Anfang Oktober leitete die Kommission daher ein förmliches Antisubventionsverfahren gegen China ein. Ziel sei es, in der EU produzierende Unternehmen zu schützen. „Wo immer wir Hinweise darauf finden, dass sie durch Marktverzerrungen und unlauteren Wettbewerb behindert werden, werden wir entschlossen handeln“, sagte von der Leyen.
Während die Franzosen intensiv für diesen Schritt lobbyiert haben, hielt sich Deutschland aus Angst vor Gegenmaßnahmen zurück. Zudem ist derzeit unklar, inwieweit neben chinesischen Marken auch nicht-chinesische Autohersteller wie BMW, Tesla oder VW, die in China Elektroautos für den Weltmarkt produzieren, von den beanstandeten Subventionen profitieren.

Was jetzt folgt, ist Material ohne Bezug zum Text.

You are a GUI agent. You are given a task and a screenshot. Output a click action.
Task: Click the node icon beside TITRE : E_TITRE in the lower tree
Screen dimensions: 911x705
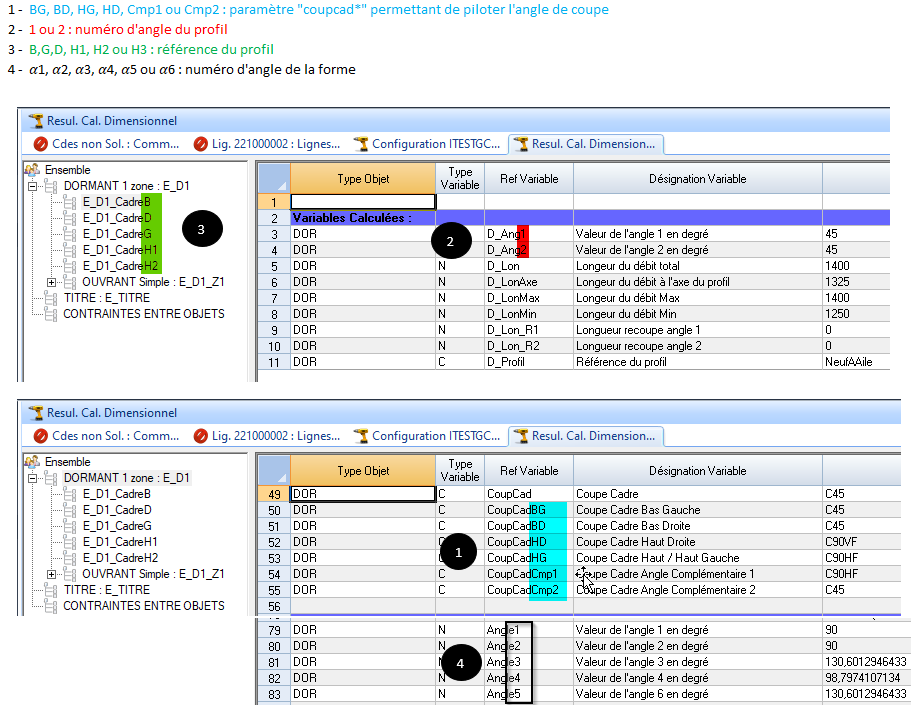pos(50,590)
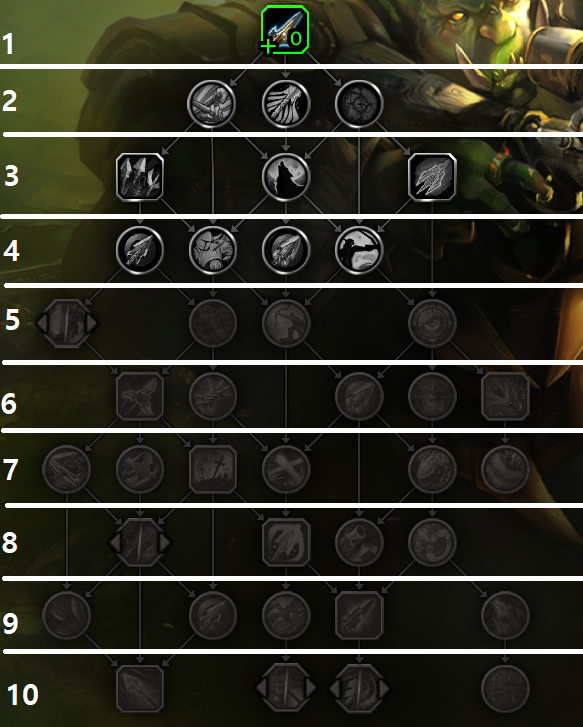The image size is (583, 727).
Task: Select the square claw spikes talent in row 3
Action: click(140, 177)
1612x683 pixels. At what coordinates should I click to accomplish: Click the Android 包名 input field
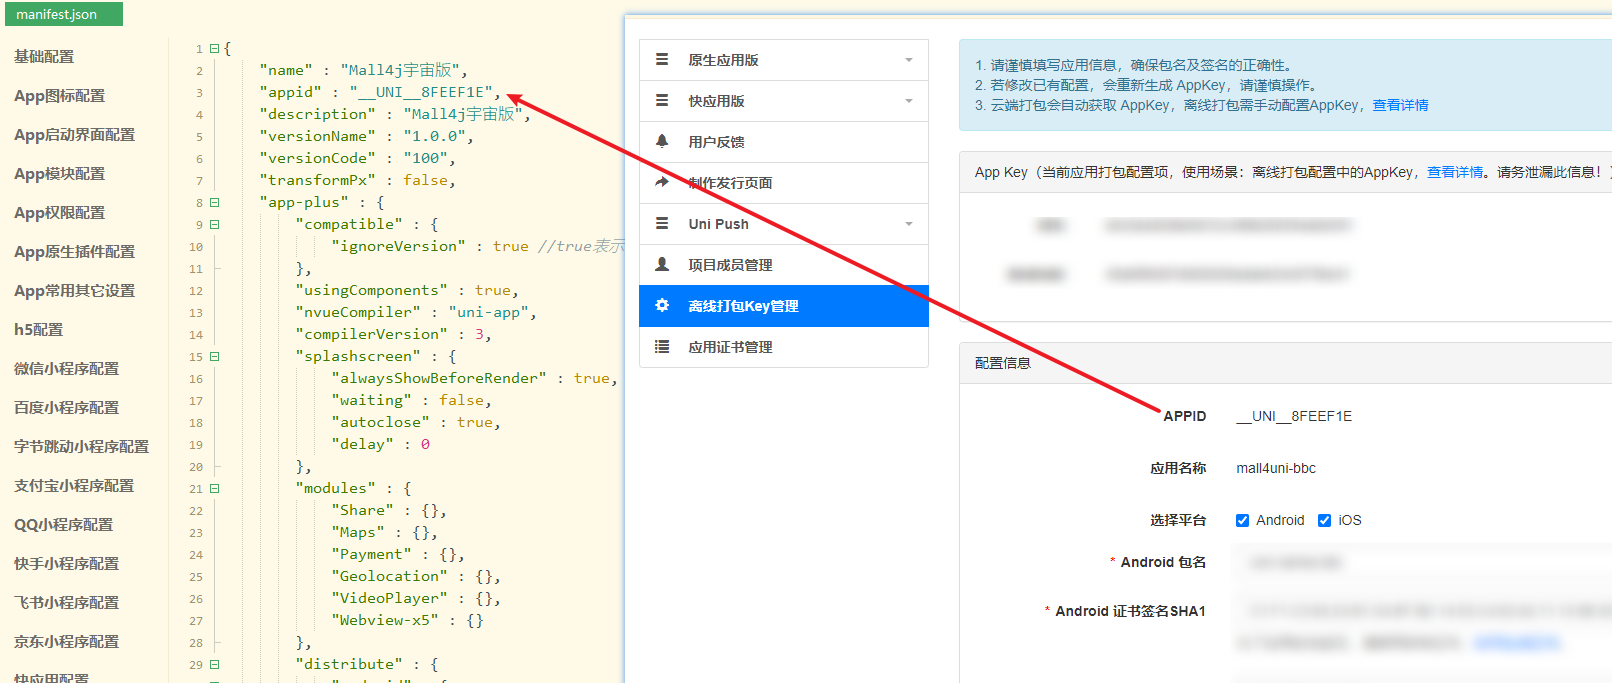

E-Auto für 100 Euro im Monat
Neben dem Umweltbonus lässt auch ein zweites Förderinstrument in China hergestellte Fahrzeuge künftig außen vor. Denn für das neu geschaffene „Leasing social“ kommen explizit nur in der EU hergestellte Fahrzeuge in Frage. Ziel des Sozial-Leasings ist die in Frankreich viel diskutierte Demokratisierung der Elektromobilität. Es soll Haushalten mit einem Jahreseinkommen von weniger als 20.850 Euro ermöglichen, für 100 Euro im Monat ein neues Elektroauto zu leasen. Präsident Emmanuel Macron löst damit ein Wahlversprechen aus dem vergangenen Jahr ein.
Für 2024 rechnet die Regierung mit rund 20.000 Sozial-Leasing-Verträgen. In den Folgejahren soll die Zahl auf 100.000 geförderte Leasingfahrzeuge pro Jahr steigen. Dafür ist ein Budget von 50 Millionen Euro vorgesehen. Mit diesem Geld übernimmt der französische Staat die zu Vertragsbeginn fällige Sonderzahlung. Sie darf allerdings 16 Prozent des Fahrzeugpreises oder 5.000 Euro nicht übersteigen. Daher kommen vor allem kleine, sparsame Fahrzeuge für das Programm in Frage. Im Gespräch sind unter anderem der Citroën ë-C3, der Renault Twingo E-Tech und der Fiat 500e.
Die Förderrichtlinie wird im November veröffentlicht. Dann beginnt auch das Antragsverfahren. Eine Fahrzeugliste wird, wie beim Umweltbonus auch, für Mitte Dezember erwartet.
Kein deutsches E-Auto im Sozial-Leasing?
Dass sich ein Elektroauto eines deutschen Herstellers für das Sozial-Leasing qualifiziert, ist allerdings unwahrscheinlich, seitdem VW vor wenigen Wochen das Aus für den e-Up verkündet hat. Stattdessen dominieren margenstarke SUV und Oberklassefahrzeuge die Produktpalette der deutschen Autokonzerne. Die IG Metall hält das für falsch. Aus ihrer Sicht „braucht es eine schnelle Ergänzung der Modellpolitik in Richtung auf bezahlbare Fahrzeuge“. Dies entscheide über die Zukunftsfähigkeit und die Marktposition der Unternehmen, so die Gewerkschaft.